For 150 years, it stood as one of the oldest — some say the oldest — coeducational schoolhouses in the United States. More recently, it served as headquarters to the local historical society, its ground floor featuring a visitors center and gift shop. For now, the Hingham Square building long known as Old Derby sits closed.
Supporters say a planned $3 million renovation to transform the site into the Hingham Heritage Museum will allow more permanent exhibitions and provide a more attractive rental venue. Groundbreaking on the renovations was held last week.
“It’s the grand dame of the downtown,” said Hingham resident Sally Weston, who is donating her architectural and design firm’s time and expertise to the endeavor. “You really want it to shine and become a centerpiece.”

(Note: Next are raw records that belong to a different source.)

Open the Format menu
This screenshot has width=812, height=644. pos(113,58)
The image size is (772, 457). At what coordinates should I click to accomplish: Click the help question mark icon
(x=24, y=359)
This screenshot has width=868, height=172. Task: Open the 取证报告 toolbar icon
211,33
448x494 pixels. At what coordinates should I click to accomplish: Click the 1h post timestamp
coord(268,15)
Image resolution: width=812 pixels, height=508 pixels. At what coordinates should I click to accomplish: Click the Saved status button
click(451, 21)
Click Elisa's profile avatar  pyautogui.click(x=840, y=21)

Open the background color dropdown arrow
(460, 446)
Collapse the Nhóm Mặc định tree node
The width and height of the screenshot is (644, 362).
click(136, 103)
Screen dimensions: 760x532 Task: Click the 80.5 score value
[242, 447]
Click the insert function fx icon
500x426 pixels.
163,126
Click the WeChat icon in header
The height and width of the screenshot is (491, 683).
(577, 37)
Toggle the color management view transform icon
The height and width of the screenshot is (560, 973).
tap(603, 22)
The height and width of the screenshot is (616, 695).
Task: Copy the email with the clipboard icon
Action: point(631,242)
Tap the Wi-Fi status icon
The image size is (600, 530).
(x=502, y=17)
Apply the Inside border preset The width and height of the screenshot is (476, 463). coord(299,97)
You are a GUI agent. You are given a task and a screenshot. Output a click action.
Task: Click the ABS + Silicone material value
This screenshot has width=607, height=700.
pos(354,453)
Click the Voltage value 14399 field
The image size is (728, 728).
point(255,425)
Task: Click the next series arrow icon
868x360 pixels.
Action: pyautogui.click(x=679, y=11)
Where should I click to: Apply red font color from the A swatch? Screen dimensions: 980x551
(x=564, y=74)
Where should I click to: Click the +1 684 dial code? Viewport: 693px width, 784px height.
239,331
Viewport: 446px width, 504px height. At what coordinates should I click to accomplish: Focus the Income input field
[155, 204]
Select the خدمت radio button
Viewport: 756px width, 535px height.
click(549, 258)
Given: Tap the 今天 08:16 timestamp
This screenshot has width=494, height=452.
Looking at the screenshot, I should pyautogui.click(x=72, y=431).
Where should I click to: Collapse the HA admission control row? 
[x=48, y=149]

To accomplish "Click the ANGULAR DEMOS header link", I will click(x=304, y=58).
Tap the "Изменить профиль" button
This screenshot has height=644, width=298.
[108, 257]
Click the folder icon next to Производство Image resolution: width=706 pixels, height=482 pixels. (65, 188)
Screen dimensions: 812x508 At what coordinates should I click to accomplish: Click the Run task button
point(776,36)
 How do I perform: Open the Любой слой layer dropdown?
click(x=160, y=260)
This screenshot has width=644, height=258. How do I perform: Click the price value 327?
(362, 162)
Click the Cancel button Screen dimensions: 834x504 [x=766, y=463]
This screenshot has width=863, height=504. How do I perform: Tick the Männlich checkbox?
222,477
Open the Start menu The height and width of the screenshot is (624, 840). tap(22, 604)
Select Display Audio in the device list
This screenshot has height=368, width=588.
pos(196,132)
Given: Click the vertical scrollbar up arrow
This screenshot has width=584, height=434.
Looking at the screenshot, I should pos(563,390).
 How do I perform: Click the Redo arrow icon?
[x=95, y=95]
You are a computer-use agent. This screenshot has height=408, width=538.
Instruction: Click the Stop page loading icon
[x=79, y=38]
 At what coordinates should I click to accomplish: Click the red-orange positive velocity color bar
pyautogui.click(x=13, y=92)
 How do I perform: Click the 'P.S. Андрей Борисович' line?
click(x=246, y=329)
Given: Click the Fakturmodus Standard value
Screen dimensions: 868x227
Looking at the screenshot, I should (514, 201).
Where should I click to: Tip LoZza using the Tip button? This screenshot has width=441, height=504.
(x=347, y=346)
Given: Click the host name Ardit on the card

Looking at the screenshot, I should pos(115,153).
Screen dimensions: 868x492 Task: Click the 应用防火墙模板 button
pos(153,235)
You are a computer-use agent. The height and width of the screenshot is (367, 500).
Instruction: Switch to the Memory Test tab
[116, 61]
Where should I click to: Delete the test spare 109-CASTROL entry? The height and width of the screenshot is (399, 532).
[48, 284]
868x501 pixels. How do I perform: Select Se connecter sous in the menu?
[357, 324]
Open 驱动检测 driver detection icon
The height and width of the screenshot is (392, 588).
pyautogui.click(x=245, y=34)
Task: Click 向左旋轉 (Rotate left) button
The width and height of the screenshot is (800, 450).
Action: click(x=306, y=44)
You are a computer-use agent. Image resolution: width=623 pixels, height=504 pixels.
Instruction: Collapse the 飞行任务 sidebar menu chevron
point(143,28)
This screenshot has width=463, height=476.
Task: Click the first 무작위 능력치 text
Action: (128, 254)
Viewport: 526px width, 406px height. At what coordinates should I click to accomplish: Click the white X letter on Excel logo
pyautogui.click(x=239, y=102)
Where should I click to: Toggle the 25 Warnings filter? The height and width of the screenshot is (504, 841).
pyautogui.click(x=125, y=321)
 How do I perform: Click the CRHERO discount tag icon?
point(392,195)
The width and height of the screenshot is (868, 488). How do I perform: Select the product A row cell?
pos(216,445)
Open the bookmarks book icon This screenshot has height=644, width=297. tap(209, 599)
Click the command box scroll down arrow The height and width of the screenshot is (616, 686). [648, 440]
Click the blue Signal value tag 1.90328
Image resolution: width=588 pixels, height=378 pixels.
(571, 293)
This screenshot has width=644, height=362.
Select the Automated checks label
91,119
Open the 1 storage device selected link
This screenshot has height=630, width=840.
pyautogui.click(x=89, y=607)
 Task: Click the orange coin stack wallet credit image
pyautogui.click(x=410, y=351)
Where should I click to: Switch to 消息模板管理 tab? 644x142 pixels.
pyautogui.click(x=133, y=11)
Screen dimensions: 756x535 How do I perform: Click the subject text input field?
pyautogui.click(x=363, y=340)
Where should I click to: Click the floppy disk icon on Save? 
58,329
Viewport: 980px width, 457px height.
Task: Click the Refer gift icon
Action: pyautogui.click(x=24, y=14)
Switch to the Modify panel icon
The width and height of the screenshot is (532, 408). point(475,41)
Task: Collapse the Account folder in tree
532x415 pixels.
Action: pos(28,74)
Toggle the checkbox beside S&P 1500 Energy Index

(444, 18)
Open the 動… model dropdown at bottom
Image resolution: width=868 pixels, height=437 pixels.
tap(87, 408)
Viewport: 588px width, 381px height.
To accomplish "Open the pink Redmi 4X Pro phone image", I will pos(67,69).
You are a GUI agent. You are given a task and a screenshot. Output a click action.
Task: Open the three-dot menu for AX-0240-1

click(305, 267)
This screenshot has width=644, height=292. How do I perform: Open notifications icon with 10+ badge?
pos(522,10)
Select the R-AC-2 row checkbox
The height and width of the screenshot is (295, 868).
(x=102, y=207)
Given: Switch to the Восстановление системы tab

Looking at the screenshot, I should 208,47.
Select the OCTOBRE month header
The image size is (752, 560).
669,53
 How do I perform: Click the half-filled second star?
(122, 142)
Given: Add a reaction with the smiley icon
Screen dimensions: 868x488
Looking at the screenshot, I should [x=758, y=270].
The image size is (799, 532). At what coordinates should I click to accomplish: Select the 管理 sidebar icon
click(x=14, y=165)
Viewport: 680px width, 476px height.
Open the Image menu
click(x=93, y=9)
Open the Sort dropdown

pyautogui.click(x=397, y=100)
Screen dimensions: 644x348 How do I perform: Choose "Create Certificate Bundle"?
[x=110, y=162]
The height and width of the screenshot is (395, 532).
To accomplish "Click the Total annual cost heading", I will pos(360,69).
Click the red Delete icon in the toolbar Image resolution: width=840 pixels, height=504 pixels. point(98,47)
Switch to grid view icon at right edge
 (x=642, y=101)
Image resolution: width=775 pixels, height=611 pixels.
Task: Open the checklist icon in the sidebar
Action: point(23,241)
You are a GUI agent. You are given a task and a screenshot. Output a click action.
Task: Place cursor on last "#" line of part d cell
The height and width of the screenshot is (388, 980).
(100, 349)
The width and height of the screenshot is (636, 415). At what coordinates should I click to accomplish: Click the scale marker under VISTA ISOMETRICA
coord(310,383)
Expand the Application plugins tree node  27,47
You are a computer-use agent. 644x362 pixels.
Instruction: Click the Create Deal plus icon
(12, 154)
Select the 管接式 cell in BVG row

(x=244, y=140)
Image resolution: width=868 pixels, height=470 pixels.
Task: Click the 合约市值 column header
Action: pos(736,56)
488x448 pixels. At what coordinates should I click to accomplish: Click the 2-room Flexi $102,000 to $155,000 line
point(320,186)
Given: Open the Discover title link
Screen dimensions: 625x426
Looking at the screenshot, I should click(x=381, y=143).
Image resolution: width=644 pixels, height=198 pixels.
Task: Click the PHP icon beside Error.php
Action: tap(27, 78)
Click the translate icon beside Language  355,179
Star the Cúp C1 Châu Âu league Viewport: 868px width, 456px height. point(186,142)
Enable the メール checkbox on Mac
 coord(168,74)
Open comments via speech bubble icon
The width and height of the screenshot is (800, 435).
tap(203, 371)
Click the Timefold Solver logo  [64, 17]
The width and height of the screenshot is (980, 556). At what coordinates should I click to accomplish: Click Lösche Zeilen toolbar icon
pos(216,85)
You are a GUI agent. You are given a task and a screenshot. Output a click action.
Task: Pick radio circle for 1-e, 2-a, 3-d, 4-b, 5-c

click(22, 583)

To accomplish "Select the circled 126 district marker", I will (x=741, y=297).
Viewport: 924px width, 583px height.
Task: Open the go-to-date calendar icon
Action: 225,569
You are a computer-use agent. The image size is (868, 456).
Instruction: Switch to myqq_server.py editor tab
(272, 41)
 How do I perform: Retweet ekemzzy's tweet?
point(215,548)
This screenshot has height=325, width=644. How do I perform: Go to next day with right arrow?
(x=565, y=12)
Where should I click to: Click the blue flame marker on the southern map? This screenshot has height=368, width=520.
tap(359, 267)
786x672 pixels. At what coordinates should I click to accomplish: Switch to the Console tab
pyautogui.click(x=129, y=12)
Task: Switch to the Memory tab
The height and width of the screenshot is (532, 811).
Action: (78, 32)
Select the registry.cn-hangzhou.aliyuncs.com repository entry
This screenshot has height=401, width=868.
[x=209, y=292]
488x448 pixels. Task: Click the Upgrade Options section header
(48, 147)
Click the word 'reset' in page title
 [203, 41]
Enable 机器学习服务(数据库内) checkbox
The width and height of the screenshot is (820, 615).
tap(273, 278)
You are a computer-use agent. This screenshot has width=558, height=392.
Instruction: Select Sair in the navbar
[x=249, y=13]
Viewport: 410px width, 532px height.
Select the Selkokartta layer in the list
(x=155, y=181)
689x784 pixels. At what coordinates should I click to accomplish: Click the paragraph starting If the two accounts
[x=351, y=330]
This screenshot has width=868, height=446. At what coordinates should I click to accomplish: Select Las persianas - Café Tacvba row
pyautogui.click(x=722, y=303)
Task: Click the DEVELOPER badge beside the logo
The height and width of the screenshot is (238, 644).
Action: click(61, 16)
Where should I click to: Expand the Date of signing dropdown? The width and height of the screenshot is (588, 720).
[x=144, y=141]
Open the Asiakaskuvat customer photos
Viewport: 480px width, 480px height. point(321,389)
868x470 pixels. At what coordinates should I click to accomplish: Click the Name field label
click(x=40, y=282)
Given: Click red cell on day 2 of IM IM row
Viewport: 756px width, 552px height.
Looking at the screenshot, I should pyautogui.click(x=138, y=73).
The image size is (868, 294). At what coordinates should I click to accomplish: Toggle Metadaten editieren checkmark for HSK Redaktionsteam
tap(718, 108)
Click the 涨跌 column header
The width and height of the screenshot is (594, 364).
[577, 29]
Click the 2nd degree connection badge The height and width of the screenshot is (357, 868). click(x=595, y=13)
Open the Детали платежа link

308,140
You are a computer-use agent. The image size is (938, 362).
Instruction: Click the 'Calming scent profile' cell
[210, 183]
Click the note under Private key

The Hingham Historical Society bought the 19th-century building from Derby Academy in 1966, and it has been serving as its headquarters and the town’s de facto visitors center, said society president Michael Studley. It will continue in those roles after the overhaul.
He said people come from all over to research genealogy and to view the museum’s collection on the history of the town, incorporated in 1635. The collection holds 12,000 to 15,000 artifacts.
The renovation work is expected to take nine months, Studley said. Elevators will be installed in the three-story building, along with air conditioning and improved kitchen facilities. Square footage is expected to increase from 4,882 to 9,481. Repairs will also be done to the foundations, windows, and chimneys.
The land the building is on was donated in 1784 by Sarah Derby, a prominent local resident, for the purpose of building a school. Founded in 1791, the Derby School, later Derby Academy, erected a second building in 1818 at 34 Main St. to house a growing student population. Derby Academy sold the second building — the first was torn down — to the historical group when the academy moved to its current location about a half-mile away, Studley said.
The old schoolhouse opened to the public in 2008, after being used primarily for Hingham Historical Society meetings and occasional events, as well as being rented out for weddings and parties, according to the society’s executive director, Suzanne Buchanan. As many as 8,000 people have stopped at the visitors’ center and gift shop annually, Buchanan said.
Studley said more than $2.5 million has been raised for the renovation, including more than $1 million provided through the town’s Community Preservation Act program.
Laura Winters, who is helping with marketing, said a Sept. 26 “Barn Ball Denim and Diamonds” fund-raiser is expected to bring in an additional $50,000. “I really see it being the jewel of the square,’’ she said of the renovated building.